## Material to process
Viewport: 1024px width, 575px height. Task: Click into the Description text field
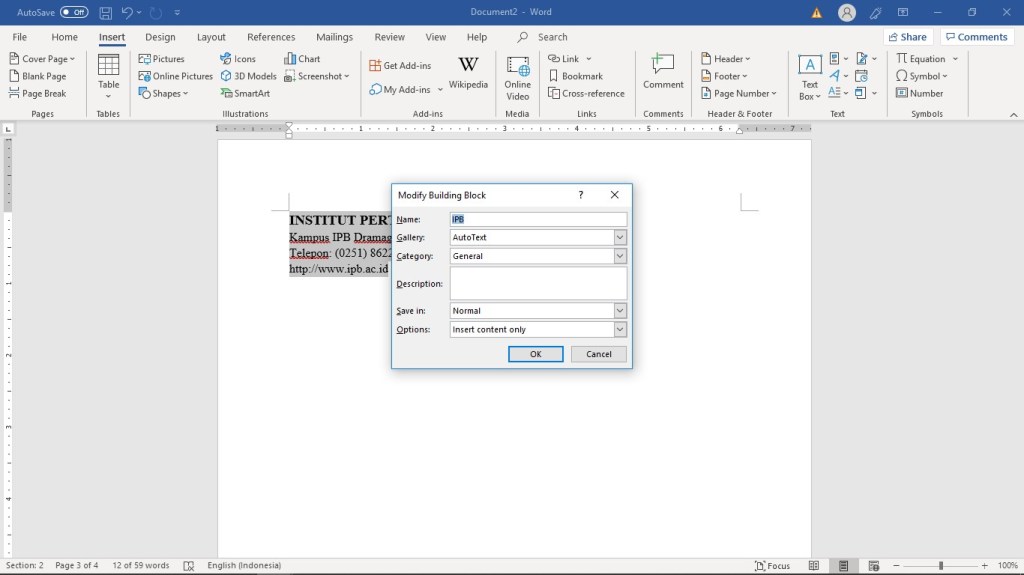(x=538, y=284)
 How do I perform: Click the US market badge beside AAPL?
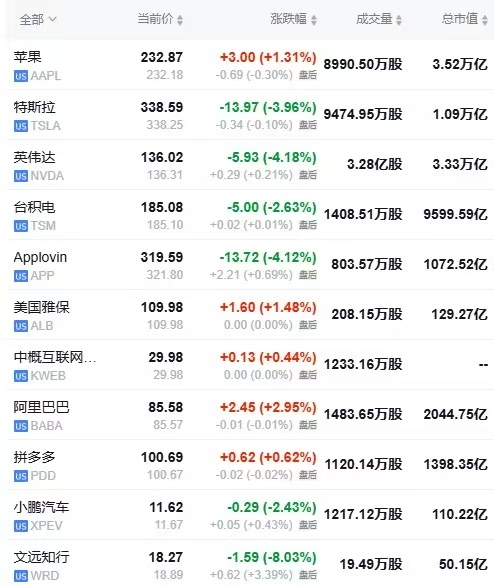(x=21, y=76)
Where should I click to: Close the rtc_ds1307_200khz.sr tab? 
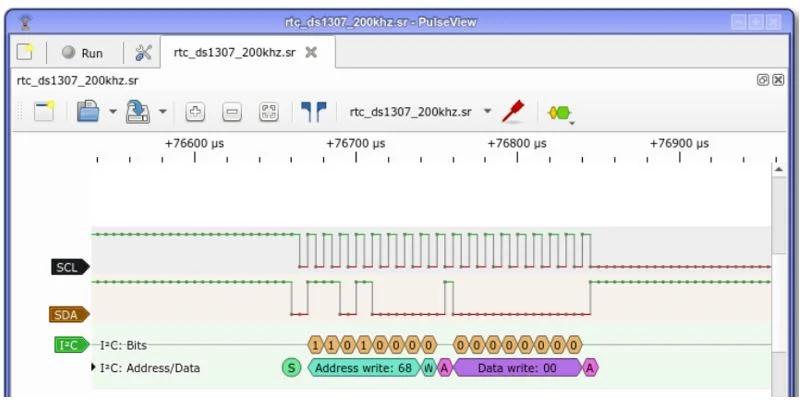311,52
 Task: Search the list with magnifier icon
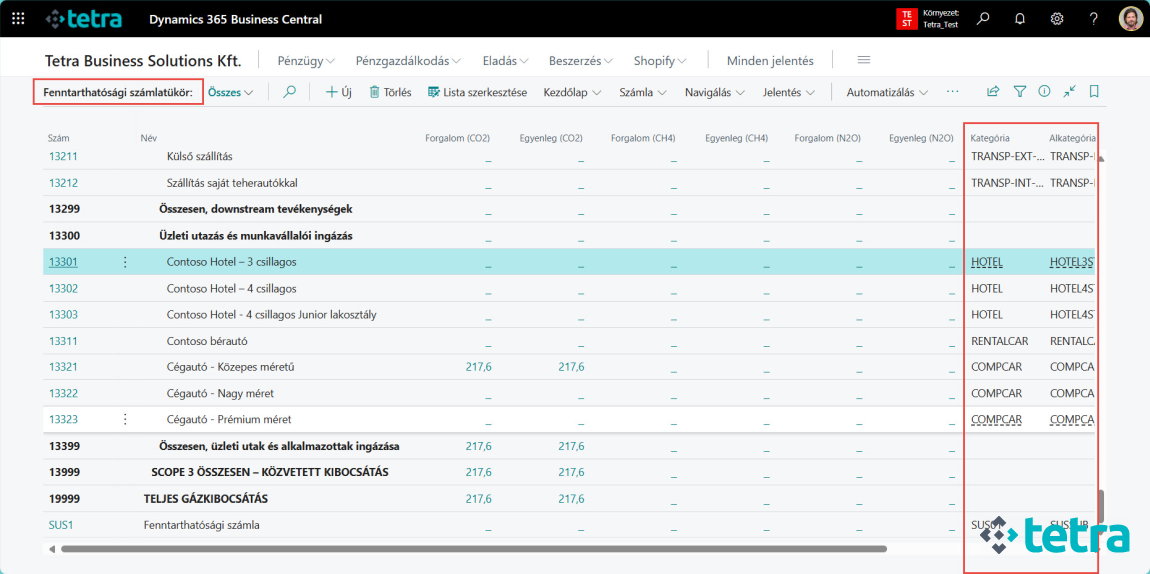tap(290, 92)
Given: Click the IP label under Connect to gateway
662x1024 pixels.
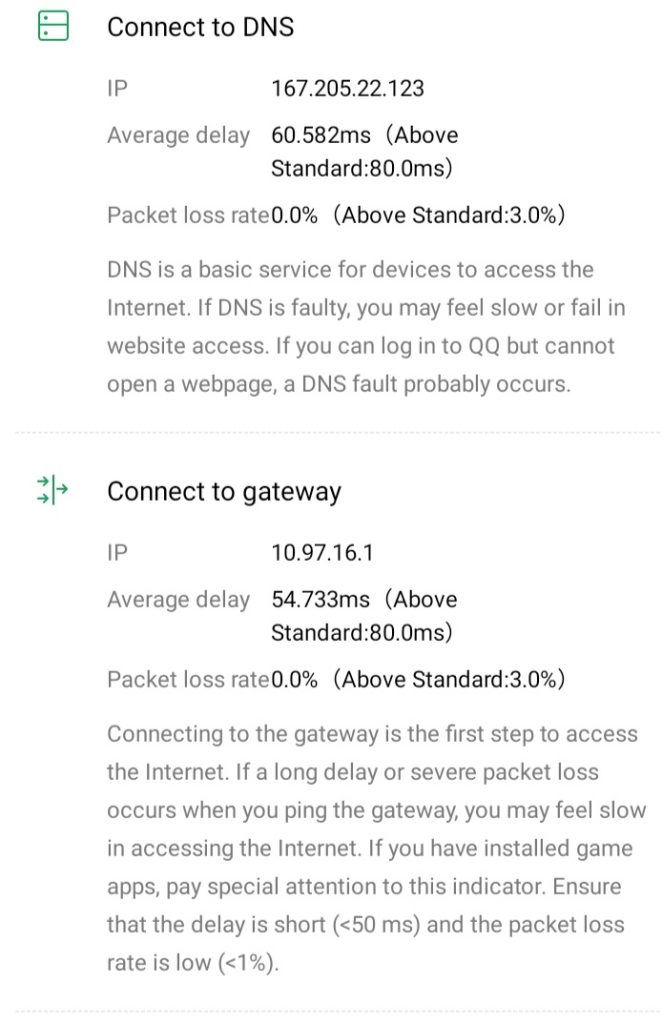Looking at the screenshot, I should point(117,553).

## Work required
Omit all pictures and write out, exactly, only the lines from the line containing "Task: Search the list with magnifier icon" through the last line of the entries above.

## Task solution
 Task: Search the list with magnifier icon
tap(290, 92)
Given: Click the IP label under Connect to gateway
662x1024 pixels.
Looking at the screenshot, I should point(117,553).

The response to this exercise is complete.